The usable frequency range is a rather simple topic, there it is basically the question, in which frequency range the criteria of the frequency response linearity are met. This requires a high degree of perfection of the membrane, as these significantly limit the upper limit frequencies - ie the useful range towards the high tone. At low frequencies, essentially distortion is the limiting quantity which, in other words, limits the level stability of the driver.

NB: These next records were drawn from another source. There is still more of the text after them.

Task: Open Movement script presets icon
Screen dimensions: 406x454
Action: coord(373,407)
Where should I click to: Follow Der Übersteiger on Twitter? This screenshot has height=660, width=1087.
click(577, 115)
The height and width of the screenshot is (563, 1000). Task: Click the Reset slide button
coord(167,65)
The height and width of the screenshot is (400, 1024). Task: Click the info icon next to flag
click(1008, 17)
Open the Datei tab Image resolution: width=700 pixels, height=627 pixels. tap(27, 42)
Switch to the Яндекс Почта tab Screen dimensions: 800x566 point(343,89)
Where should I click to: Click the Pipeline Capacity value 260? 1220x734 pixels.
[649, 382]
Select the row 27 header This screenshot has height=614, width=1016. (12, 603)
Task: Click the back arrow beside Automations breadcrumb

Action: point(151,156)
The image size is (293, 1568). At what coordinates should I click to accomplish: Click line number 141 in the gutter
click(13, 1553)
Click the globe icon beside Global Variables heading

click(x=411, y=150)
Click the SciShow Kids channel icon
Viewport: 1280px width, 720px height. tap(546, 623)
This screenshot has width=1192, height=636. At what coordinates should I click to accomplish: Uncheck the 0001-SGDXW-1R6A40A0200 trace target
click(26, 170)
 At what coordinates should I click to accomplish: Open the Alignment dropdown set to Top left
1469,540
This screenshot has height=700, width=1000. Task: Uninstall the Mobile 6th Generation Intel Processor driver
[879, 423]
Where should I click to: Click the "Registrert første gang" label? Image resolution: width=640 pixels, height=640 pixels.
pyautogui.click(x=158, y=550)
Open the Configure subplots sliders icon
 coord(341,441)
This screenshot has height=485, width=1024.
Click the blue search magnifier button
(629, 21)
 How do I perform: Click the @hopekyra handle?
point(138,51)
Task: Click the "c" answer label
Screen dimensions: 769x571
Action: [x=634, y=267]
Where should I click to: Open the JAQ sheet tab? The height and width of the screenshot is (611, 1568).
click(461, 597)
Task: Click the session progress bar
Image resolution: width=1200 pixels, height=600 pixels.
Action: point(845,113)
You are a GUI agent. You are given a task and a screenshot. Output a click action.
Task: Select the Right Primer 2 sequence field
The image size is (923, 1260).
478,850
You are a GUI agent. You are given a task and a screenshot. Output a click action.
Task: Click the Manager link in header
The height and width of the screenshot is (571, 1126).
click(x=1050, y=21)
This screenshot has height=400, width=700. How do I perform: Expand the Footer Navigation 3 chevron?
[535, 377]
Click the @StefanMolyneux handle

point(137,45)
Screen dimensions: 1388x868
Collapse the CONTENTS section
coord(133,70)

There are now the subjectively justified selection criteria for drivers, that a paper membrane sounds better than a metal or ceramic membrane. Practically, this is a question of distortion with simultaneous "natural" so very fine-dynamic play ability. On the one hand, there are drivers that play very "lively" and in which the overtones (distortions) characterize the sound pattern. To the other, the trend to more damped playing drivers is recognizable, in this case, a sound of the membrane material is not audible due to missing harmonics. The second, however, are less suitable when it comes to seeking authentic music reproduction. It is therefore essential to listen to the "sound" of the drivers and select suitable types for the speakers. For this purpose, no selection criterion / measurands or the like has proven useful for me.

The Crossover Network

The crossover is surrounded by myths like nothing else in the speakers. There are a variety of objectives for the design of crossovers, on the one hand very steep filters, on the other hand very flat filters, very few components, as well as the correction of all possible - such as the perfect linear frequency response on the axis - all with the goal to create the ultimate sound.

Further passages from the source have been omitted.